EXTRAIT FOURNI
====

Dossiers confidentiels.
Les chercheurs canadiens, sous la direction de Khaled El Emam, de la faculté de médecine de l’université d’Ottawa, dans l’Ontario, ont utilisé un logiciel appelé ShareAza, qu’ils ont modifié, pour se connecter à des réseaux connus sous les noms de Gnutella, eDonkey et Fasttrack. Ils ont conduit leur expérience pendant quatre mois, à l’issue desquels ils ont analysé les fichiers recueillis à partir d’un peu moins de 2 000 adresses IP américaines et canadiennes qui représentent autant d’ordinateurs connectés à Internet.
Les chercheurs ont constaté que 0,5 % des adresses canadiennes et 0,4 % des adresses américaines fournissaient des indications personnelles liées à la santé tandis que 2 % des ordinateurs canadiens et 5 % des ordinateurs situés aux États-Unis leur avaient donné accès à des dossiers confidentiels de nature financière. Ainsi ont-ils découvert, par exemple, un formulaire d’autorisation médicale contenant le nom de famille d’une adolescente, ses numéros de téléphone, sa date de naissance, son numéro de sécurité sociale, son histoire médicale et les médicaments qui lui avaient été prescrits. Un autre formulaire indiquait le numéro de la carte d’assurance-maladie d’un individu ainsi que sa date de naissance, son numéro de téléphone et des détails sur ses autres assurances… Plusieurs documents financiers, quant à eux, renfermaient des informations bancaires, y compris des numéros de compte, des codes secrets, des mots de passe et des numéros de cartes de crédit.

====

CONTENU DES DONNÉES

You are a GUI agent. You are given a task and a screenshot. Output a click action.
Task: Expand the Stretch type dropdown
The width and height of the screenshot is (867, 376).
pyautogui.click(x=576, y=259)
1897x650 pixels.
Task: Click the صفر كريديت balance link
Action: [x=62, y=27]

====

MARCHE À SUIVRE
Répondez à ces questions sur l'extrait consacré aux dossiers confidentiels :
1. Quel logiciel les chercheurs ont-ils modifié pour se connecter aux réseaux ?
2. Combien de temps leur expérience a-t-elle duré ?
3. Quel pourcentage des ordinateurs situés aux États-Unis leur a donné accès à des dossiers confidentiels de nature financière ?

RÉPONSE FINALE
1. ShareAza.
2. Quatre mois.
3. 5 %.